Neu eingeführt hat die zuständige Ministerin den Nutri-Score. Fein abgestuft soll er signalisieren, welche Produkte gesundheitsschädlich sind und welche nicht. Den Herstellern ist es dabei freigestellt, die eigene Ware damit zu kennzeichnen oder es bleiben zu lassen. Hersteller von Produkten, die mit einer roten Kennzeichnung ausgezeichnet werden müssten, dürften dabei wohl keinen Gebrauch von diesem Label machen.

Interessant ist beim Nutri-Score-System schon die Tatsache, dass die Politik hier höchst offiziell von Lebensmittelproduzenten verlangt, "zwischen gesunden und ungesunden Fertigprodukten zu unterscheiden" (FAZ, 10.10.2020), die also beide weiter im Handel verbleiben dürfen. Und das auch noch, wie gesagt, auf freiwilliger Basis. Die Politik vertraut hier ganz dem Markt - der es bislang nicht gebracht hat! - und den wundersamen Wirkungen des freien Wettbewerbs - wo Vertreter von Bioverbänden schon davor warnen, dass Firmen das Label nur zur "Schönung" einzelner Produkte verwenden würden. Hinzu kommt, dass die an der Gesetzgebung beteiligten Wissenschaftler gleich die Gefahr sehen, "dass das Logo Verbraucher in die Irre führe. Es verrechne allein Kalorienanzahl und Nährstoffe miteinander, trage aber nicht zu einem gesunden Mix für die Ernährung bei." (FAZ)

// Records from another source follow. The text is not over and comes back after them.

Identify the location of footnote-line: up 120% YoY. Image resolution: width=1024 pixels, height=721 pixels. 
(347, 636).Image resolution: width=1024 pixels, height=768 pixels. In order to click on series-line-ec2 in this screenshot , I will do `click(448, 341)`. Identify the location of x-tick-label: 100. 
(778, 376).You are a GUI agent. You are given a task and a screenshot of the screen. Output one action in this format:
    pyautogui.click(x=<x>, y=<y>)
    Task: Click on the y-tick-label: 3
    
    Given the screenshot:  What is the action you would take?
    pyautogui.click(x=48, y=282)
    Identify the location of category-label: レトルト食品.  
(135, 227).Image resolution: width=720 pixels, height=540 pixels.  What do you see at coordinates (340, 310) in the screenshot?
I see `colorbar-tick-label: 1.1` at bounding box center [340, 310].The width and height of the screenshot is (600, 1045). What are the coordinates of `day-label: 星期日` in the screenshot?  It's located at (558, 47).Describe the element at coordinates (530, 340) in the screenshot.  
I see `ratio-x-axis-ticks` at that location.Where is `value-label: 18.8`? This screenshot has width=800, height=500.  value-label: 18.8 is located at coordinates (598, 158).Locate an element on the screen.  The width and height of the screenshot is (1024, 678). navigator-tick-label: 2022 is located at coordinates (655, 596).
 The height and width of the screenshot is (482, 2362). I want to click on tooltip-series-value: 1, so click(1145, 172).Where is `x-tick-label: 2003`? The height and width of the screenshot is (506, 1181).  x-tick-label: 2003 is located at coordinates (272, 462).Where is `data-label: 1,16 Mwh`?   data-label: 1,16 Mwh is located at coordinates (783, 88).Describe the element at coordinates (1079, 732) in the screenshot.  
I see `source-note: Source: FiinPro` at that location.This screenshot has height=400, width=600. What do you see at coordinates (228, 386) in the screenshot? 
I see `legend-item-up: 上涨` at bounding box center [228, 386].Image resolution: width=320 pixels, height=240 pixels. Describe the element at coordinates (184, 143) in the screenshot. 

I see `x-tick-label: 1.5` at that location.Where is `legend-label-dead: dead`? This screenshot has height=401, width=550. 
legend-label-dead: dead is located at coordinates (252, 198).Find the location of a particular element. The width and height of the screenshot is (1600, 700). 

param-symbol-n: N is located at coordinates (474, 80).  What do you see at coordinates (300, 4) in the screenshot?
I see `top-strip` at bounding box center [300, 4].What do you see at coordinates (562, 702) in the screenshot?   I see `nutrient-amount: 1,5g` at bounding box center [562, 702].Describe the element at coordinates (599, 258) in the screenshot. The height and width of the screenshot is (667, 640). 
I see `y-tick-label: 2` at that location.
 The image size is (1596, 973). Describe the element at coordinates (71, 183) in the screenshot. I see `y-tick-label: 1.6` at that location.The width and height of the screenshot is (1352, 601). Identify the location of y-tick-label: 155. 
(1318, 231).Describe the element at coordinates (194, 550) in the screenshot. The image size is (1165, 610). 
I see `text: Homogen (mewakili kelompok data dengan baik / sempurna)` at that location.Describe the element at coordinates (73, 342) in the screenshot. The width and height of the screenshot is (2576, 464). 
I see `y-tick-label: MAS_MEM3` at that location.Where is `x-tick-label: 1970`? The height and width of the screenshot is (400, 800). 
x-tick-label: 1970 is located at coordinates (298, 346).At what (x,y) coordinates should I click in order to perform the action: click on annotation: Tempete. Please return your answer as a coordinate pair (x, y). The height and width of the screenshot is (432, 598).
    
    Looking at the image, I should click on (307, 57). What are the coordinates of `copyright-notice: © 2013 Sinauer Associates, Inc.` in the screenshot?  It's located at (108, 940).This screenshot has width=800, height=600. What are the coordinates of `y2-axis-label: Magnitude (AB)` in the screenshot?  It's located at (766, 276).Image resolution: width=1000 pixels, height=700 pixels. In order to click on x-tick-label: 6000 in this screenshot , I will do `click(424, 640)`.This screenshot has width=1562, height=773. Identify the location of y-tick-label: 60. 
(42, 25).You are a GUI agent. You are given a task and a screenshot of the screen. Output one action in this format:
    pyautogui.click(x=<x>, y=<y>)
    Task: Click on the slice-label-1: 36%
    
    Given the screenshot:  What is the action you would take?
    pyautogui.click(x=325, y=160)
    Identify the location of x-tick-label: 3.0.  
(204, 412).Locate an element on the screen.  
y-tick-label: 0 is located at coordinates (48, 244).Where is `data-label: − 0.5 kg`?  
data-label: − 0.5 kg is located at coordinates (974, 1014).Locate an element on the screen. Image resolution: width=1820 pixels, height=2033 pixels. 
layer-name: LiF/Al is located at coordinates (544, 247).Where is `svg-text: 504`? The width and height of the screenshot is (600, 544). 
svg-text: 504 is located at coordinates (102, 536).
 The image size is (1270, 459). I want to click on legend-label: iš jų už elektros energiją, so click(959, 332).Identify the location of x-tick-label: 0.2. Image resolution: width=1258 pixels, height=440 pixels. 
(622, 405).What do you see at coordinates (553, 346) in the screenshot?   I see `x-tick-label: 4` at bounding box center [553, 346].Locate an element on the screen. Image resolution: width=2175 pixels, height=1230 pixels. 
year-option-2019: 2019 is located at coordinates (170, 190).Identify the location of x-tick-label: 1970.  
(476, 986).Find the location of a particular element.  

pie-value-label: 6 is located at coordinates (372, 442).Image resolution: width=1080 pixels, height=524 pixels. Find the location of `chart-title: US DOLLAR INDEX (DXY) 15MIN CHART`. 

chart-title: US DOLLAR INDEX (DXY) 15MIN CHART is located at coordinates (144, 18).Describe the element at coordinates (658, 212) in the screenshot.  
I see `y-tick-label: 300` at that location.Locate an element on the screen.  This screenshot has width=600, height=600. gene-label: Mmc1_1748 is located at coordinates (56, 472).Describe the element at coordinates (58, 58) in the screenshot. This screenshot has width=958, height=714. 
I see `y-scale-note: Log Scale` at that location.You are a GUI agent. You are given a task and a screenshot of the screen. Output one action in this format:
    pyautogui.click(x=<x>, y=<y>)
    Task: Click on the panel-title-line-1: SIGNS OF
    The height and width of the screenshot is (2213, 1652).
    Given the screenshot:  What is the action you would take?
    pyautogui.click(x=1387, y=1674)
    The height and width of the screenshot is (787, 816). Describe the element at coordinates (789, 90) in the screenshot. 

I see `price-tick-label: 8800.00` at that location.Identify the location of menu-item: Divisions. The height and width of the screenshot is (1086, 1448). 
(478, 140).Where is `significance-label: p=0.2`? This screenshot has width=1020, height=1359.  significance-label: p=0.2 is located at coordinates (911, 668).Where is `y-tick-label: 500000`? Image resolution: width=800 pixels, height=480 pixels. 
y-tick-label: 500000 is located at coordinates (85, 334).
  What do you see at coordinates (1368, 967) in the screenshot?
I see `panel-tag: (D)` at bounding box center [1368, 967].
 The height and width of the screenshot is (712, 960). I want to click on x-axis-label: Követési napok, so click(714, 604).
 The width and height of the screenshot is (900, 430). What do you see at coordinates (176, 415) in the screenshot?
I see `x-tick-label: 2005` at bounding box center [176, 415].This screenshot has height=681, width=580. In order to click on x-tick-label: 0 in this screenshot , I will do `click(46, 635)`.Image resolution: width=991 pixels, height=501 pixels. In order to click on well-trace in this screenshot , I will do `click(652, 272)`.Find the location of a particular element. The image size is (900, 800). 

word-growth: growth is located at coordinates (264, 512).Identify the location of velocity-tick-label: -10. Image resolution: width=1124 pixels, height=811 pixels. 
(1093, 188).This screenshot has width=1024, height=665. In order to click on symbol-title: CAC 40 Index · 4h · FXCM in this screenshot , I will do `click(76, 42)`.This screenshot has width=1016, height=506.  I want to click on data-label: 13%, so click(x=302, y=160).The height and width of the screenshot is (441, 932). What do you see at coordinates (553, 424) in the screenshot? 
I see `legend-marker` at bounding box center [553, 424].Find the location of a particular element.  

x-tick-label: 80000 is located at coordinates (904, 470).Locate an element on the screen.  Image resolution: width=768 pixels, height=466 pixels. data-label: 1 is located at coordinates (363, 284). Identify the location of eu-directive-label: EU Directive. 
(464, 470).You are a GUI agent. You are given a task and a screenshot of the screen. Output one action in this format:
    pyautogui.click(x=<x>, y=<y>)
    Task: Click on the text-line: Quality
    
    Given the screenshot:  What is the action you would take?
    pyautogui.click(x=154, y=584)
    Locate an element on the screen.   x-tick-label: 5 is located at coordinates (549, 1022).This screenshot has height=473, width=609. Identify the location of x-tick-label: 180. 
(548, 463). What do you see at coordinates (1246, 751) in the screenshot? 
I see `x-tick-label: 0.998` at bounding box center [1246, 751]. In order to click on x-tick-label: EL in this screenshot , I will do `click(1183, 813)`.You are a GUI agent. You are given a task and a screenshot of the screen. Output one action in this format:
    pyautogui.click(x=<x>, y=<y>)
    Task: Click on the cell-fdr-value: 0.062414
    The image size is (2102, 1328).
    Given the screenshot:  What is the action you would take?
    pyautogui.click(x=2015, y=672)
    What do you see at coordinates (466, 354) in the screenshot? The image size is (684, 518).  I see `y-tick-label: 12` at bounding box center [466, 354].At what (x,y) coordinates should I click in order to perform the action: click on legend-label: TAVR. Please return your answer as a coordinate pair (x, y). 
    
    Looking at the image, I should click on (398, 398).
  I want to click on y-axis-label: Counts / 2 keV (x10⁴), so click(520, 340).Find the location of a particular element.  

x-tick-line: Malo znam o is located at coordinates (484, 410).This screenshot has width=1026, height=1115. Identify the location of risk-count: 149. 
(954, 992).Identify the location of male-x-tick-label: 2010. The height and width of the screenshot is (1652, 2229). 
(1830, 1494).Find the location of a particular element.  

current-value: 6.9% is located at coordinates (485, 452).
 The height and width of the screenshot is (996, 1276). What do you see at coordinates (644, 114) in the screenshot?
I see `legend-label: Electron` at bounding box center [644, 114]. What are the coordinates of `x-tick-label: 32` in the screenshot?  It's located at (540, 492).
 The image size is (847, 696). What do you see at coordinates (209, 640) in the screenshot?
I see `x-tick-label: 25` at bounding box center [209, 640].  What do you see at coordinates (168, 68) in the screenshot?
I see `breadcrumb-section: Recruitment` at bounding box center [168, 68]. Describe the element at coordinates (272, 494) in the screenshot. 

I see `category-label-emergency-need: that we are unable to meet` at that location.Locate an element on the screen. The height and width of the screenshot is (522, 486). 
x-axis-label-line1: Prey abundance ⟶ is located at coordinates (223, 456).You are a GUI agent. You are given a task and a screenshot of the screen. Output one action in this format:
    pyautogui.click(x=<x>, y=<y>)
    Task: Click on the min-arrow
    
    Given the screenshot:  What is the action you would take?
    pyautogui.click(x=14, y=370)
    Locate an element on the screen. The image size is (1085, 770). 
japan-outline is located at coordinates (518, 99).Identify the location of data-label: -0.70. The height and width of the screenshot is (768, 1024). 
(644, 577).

Dem Kunden soll die Qual der Wahl durch besondere Kennzeichnungen der Produkte erleichtert werden - also durch "Labels", mit denen die Hersteller dann auch noch werben können. Ausgangspunkt für dieses Labelling ist die Kenntnis der negativen Folgen der Produktion für Mensch, Tier, Natur oder Klima. Die Label geben in der Regel an, ob irgendein Schaden bei der Produktion nicht oder nur in geringerem Maße auftritt. Eine Verhinderung der bekannten Schäden wird damit nicht versprochen. Wenn ein Teppich ohne die Arbeit von Kindern geknüpft wurde, dann sagt dies nichts aus über die Bezahlung des Erwachsenen, der die Arbeit ausgeführt hat. Es wird damit auch nicht mitgeteilt, dass es in dem betreffenden Geschäftszweig keine Kinderarbeit mehr gibt oder dass es den dortigen Familien, die auf das Einkommen der Kinder angewiesen waren oder sind, jetzt besser geht.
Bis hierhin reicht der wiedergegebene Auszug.